# Problem requirements:
Please reproduce all of the data below exactly, leaving each picture out.
◆ ◆ ◆
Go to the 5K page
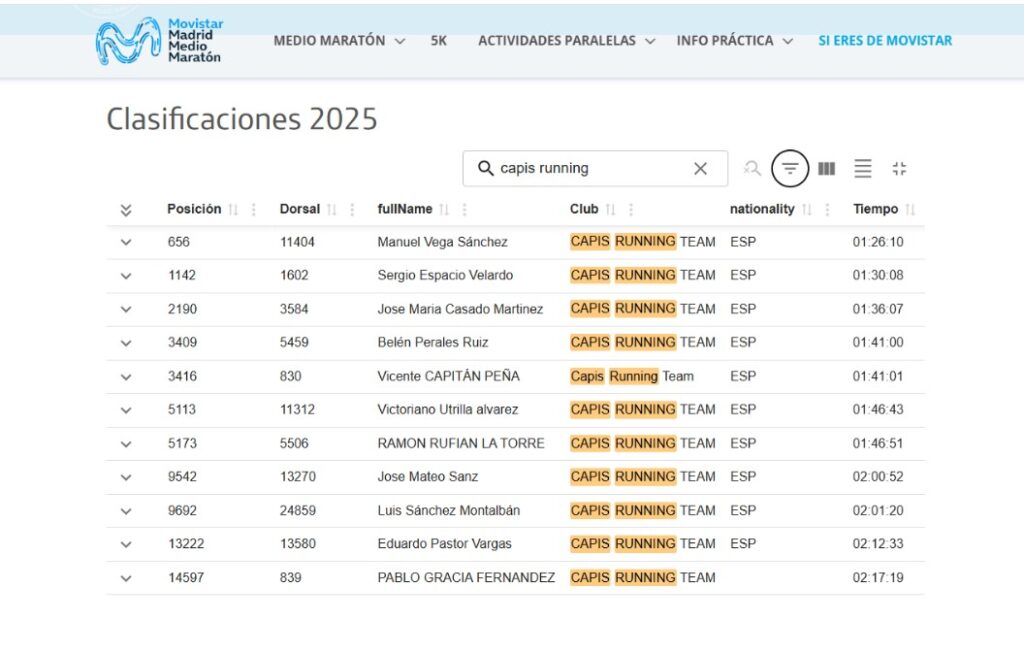This screenshot has height=654, width=1024. tap(439, 41)
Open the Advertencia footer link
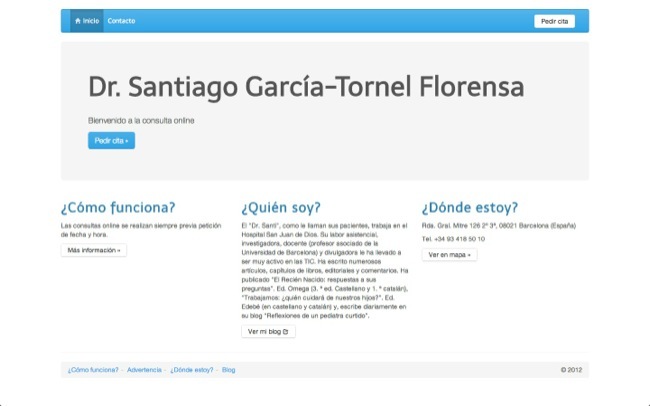Screen dimensions: 650x406 pyautogui.click(x=144, y=370)
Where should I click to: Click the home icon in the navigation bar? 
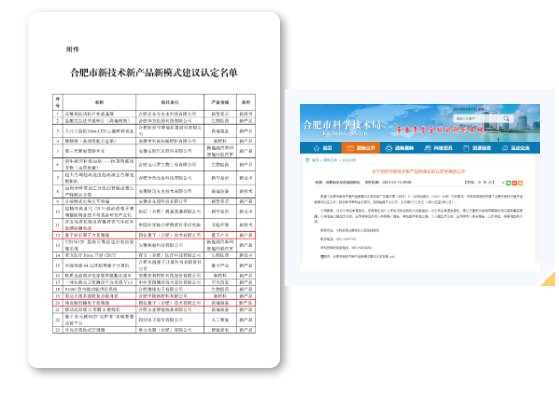317,148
◆ ◆ ◆
# Written answer:
Go to the 5K page
This screenshot has height=654, width=1024. tap(439, 41)
Open the Advertencia footer link
Screen dimensions: 650x406 pyautogui.click(x=144, y=370)
Where should I click to: Click the home icon in the navigation bar? 
317,148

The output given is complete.